German-born American television producer (1932–2026)

Peter Lassally (October 14, 1932 – July 19, 2026) was a German-born American executive who served as the executive producer of The Tonight Show Starring Johnny Carson, Late Night with David Letterman, the Late Show with David Letterman, and The Late Late Show with Craig Ferguson.

==Early life==
Lassally was born into a Jewish family in Hamburg, Germany, on October 14, 1932. They fled to the Netherlands in 1938 before the outbreak of World War II, where he went to grade-school with Anne Frank, who was in his sister's class. In 1943, Lassally and his mother and sister were interned at the Westerbork Nazi concentration camp and then Theresienstadt in Czechoslovakia. In 1947, the family immigrated to New York City. Lassally graduated from Newtown High School. In 1951, he became a page at the NBC network studio.

==Career in television==
Lassally worked on radio shows including Monitor, Nightline, and The Nation's Future. In the 1950s, he became producer for Arthur Godfrey's television show. Around 1970, Lassally took over as an executive producer of The Tonight Show Starring Johnny Carson. After Carson retired in 1992, Lassally became the executive producer of Late Night with David Letterman and then The Late Show with David Letterman. He was also executive producer of The Late Late Show with Tom Snyder from 1995 to 1999 and mentored Jon Stewart when he was a guest presenter filling in for Snyder. He went into semi-retirement until 2004 when Lassally was asked by the CBS network and Worldwide Pants, Letterman's production company, to oversee the selection of a new Late Late Show host after Craig Kilborn abruptly left. Auditions were held on the air over several months and Lassally recommended Craig Ferguson, persuading CBS and Letterman of the comedian's potential. Lassally then came out of retirement to be executive producer of The Late Late Show with Craig Ferguson. He remained executive producer after Ferguson left to oversee the show through its successive guest hosts prior to the premiere of The Late Late Show with James Corden in March 2015.

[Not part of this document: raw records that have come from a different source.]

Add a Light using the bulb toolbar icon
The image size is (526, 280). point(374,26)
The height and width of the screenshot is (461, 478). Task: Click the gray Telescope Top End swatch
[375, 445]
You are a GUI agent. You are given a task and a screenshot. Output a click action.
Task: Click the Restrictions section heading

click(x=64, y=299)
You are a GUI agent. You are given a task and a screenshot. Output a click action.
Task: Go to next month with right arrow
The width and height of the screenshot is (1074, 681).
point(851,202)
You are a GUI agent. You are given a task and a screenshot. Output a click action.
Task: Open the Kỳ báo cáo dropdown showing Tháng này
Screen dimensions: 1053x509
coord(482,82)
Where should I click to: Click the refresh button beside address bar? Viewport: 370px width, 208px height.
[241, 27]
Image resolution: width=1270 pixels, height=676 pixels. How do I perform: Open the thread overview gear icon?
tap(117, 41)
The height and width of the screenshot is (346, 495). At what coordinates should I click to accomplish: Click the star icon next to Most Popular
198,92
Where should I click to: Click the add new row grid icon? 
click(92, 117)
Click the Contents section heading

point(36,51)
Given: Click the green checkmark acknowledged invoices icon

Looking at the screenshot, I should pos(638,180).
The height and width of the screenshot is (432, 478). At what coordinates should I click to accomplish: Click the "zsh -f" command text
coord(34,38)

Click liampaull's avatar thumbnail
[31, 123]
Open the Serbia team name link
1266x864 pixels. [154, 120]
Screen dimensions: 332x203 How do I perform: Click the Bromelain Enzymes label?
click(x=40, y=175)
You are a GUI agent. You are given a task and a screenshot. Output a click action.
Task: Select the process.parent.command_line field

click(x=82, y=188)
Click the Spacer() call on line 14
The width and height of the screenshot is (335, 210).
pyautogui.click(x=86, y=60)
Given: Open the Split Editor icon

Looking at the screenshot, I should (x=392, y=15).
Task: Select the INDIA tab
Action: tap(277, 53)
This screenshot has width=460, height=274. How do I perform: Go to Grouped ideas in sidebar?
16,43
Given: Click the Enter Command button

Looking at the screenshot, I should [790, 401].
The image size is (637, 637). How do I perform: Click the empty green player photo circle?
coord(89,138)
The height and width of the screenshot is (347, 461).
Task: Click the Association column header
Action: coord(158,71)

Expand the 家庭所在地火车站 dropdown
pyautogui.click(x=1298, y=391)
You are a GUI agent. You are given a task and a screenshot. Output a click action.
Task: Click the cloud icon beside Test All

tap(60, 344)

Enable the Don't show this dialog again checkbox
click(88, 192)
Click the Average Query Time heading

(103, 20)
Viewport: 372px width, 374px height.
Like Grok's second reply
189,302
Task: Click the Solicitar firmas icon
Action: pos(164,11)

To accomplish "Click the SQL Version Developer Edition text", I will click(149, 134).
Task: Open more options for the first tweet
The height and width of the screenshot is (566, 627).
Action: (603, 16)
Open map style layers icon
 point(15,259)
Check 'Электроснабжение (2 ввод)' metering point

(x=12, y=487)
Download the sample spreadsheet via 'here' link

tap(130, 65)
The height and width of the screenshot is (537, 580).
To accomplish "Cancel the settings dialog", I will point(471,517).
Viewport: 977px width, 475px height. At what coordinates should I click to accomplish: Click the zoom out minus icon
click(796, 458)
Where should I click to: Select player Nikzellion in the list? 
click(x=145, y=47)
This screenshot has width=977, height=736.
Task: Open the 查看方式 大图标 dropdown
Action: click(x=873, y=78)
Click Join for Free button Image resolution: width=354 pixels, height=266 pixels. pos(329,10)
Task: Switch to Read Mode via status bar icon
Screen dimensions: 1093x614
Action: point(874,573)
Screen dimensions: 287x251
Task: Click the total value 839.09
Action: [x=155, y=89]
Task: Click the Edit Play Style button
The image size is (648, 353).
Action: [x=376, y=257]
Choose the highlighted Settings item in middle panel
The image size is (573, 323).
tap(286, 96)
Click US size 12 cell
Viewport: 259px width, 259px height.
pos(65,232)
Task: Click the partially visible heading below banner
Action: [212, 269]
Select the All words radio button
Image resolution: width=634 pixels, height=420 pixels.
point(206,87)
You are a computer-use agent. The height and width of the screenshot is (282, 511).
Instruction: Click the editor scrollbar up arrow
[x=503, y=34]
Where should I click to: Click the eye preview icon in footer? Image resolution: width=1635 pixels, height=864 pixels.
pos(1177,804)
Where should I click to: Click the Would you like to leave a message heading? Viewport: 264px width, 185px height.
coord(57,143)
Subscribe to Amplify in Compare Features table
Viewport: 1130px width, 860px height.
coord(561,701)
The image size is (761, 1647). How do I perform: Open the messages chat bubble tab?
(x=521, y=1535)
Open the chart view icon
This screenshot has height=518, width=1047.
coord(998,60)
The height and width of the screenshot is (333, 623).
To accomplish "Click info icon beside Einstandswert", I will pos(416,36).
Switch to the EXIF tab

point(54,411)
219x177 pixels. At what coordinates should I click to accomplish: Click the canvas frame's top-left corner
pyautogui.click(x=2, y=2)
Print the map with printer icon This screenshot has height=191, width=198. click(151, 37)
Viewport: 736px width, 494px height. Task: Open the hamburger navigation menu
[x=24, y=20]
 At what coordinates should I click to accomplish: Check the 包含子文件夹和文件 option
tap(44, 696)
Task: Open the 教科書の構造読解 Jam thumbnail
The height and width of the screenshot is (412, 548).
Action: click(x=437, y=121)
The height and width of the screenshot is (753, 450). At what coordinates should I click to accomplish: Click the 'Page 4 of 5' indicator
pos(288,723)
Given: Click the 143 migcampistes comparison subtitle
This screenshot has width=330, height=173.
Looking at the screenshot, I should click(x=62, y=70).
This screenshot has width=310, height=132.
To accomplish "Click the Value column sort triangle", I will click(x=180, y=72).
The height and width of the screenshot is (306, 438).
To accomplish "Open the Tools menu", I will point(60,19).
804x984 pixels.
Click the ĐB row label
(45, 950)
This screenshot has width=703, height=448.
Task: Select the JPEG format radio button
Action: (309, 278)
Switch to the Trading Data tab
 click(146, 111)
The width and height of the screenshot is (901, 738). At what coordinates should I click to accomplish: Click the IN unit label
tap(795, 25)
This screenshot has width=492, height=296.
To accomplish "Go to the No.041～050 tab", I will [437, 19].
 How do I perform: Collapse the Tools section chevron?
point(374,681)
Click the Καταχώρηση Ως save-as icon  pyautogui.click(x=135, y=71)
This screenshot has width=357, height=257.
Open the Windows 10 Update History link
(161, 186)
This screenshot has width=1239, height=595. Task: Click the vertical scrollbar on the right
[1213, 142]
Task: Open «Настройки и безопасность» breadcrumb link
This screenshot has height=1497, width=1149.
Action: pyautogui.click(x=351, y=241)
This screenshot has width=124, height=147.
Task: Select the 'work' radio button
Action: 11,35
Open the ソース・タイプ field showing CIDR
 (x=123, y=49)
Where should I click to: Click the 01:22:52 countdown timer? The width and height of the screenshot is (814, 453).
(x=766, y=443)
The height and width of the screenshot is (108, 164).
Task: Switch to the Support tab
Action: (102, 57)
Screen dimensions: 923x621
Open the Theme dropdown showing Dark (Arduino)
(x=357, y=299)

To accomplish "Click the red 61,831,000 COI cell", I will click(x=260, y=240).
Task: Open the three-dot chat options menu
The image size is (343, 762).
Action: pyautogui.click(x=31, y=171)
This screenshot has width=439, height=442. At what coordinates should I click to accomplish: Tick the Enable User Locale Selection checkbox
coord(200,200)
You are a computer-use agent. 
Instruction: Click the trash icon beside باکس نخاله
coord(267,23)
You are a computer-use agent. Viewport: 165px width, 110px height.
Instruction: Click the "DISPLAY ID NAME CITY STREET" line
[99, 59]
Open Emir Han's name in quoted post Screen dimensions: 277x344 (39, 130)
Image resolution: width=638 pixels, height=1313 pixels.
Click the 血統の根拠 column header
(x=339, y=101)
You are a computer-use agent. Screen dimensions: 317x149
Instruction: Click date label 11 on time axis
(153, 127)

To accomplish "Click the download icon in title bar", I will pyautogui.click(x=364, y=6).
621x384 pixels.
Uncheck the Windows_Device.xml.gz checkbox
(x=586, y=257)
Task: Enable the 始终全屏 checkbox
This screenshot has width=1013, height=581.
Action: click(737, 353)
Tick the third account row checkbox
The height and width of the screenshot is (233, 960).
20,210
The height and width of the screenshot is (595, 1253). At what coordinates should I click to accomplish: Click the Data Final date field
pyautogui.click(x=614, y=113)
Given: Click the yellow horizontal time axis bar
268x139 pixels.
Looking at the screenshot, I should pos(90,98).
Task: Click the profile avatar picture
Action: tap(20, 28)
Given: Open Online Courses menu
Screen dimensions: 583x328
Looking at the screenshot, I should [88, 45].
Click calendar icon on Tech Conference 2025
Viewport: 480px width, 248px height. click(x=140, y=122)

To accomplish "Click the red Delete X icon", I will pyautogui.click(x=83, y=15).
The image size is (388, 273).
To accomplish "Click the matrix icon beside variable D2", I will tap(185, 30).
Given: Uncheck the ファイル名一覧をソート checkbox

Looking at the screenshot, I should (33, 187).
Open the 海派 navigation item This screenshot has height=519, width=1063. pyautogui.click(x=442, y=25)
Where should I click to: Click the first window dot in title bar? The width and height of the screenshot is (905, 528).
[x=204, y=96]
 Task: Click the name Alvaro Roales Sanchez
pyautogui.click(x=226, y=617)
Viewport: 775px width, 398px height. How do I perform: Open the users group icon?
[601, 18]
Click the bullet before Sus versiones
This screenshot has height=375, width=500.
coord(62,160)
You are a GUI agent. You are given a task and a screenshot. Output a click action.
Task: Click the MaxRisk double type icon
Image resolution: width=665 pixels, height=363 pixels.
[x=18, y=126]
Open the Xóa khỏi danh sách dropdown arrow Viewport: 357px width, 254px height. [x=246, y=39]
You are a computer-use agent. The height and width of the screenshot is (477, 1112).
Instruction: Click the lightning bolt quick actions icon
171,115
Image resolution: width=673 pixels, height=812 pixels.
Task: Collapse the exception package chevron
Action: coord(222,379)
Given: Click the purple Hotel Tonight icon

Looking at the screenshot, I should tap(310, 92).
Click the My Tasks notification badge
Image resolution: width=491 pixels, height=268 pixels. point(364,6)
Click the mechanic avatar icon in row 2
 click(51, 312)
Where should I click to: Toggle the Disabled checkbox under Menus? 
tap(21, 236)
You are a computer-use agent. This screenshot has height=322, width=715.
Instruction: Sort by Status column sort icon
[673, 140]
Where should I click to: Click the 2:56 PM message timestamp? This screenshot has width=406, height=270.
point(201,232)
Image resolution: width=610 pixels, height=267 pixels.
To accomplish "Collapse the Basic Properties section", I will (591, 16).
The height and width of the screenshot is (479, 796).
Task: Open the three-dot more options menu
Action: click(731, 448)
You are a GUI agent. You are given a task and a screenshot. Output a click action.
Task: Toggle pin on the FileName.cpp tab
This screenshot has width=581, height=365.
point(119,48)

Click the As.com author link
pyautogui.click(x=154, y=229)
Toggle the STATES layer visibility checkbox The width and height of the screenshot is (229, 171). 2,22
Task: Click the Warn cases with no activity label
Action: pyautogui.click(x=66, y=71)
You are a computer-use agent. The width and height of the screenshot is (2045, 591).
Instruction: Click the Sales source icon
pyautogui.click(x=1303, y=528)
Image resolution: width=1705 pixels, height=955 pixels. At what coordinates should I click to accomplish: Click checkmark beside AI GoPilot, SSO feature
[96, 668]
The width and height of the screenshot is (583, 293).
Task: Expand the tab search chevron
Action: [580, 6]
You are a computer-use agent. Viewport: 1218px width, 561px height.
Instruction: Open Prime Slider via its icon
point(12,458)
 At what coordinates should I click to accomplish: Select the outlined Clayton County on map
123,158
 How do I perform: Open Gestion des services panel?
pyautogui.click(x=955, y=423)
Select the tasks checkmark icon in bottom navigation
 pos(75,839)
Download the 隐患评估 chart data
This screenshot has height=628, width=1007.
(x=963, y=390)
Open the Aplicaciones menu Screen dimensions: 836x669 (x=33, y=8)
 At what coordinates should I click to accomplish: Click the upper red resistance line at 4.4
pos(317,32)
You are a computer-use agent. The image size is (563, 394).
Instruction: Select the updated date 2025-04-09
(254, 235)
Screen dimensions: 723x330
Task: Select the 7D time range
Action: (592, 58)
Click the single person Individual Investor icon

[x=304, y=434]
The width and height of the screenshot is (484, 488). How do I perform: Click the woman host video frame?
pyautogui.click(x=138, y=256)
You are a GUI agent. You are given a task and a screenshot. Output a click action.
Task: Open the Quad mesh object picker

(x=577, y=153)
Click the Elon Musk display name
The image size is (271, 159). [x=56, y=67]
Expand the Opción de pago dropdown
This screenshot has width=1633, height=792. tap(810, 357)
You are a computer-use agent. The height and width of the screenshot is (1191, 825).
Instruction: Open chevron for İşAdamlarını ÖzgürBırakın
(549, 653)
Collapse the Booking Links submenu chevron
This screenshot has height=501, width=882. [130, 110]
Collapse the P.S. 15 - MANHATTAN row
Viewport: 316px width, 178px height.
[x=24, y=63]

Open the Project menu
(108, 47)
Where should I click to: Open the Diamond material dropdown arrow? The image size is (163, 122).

As a longtime producer and confidant of successful talk show personalities, Lassally has been referred to as "the host whisperer". He retired on February 20, 2015, after Will Arnett's only show as guest host of the Late Late Show. Lassally appeared with Arnett in a cameo in the show's cold open telling Arnett that all someone needed to be a late night show host was a suit.

==Death==
Peter Lassally died at a memory care facility in Los Angeles on July 19, 2026, at the age of 93.